Data to use:
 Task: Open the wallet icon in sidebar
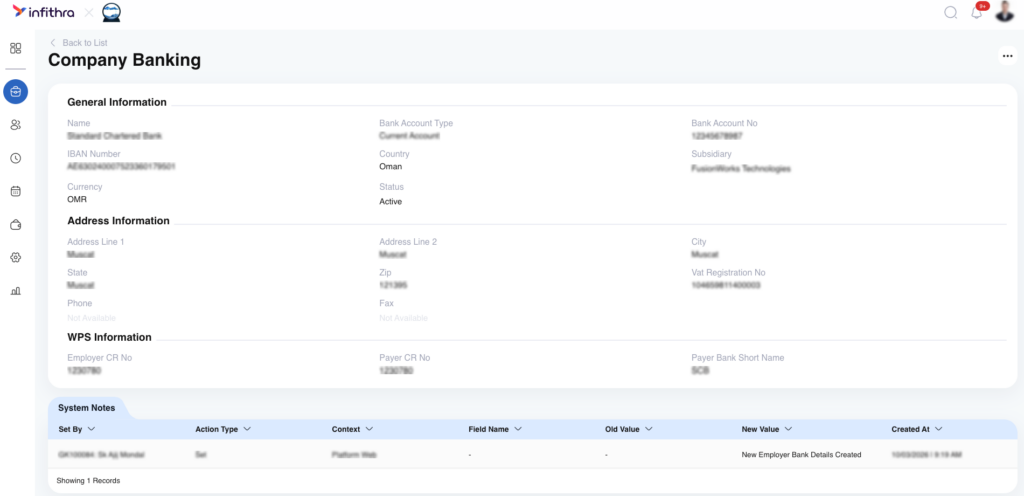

--

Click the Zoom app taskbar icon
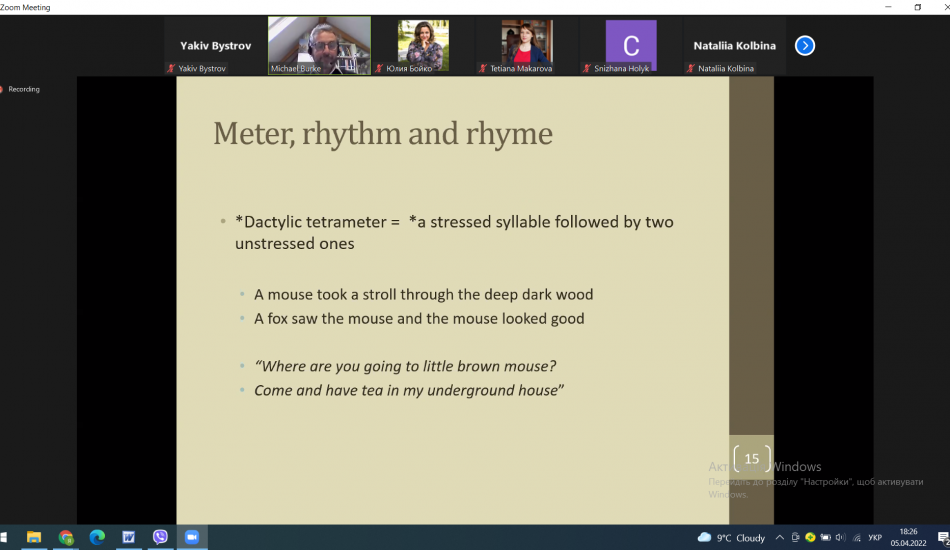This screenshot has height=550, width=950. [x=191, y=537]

---

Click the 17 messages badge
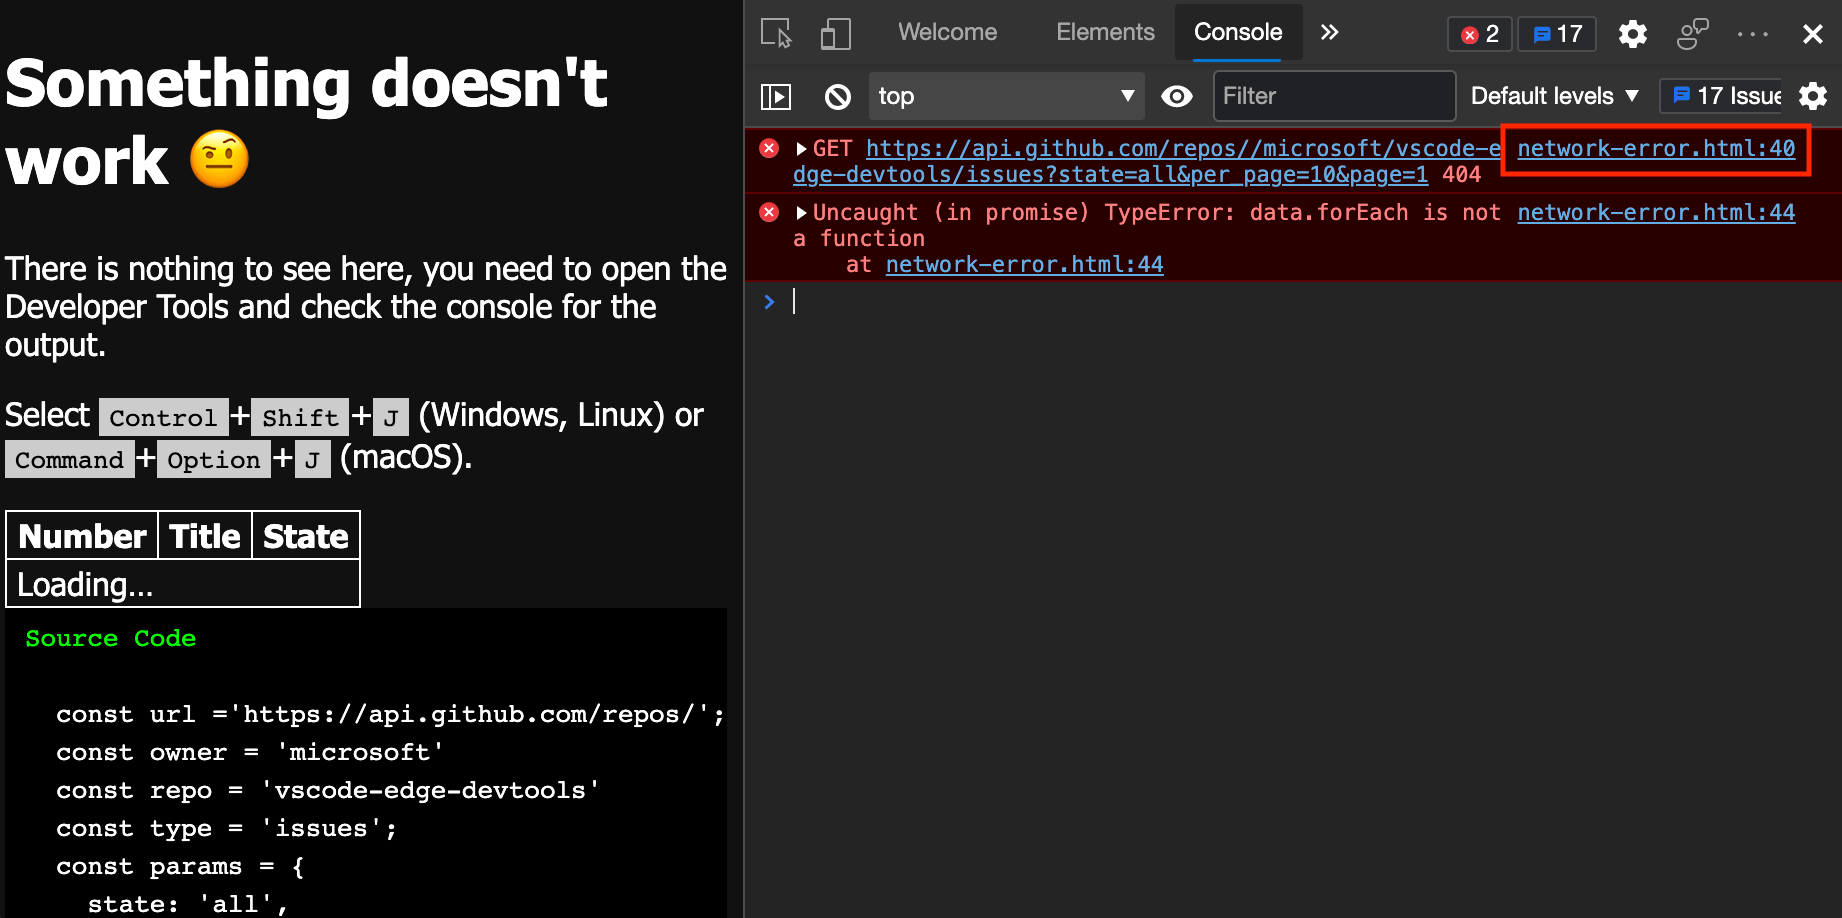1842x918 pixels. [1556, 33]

Aim of the task: Which lines in the records above contain the word "icon"? Pull out each of those lines and copy it.

Solution to this exercise:
 Task: Open the wallet icon in sidebar
Click the Zoom app taskbar icon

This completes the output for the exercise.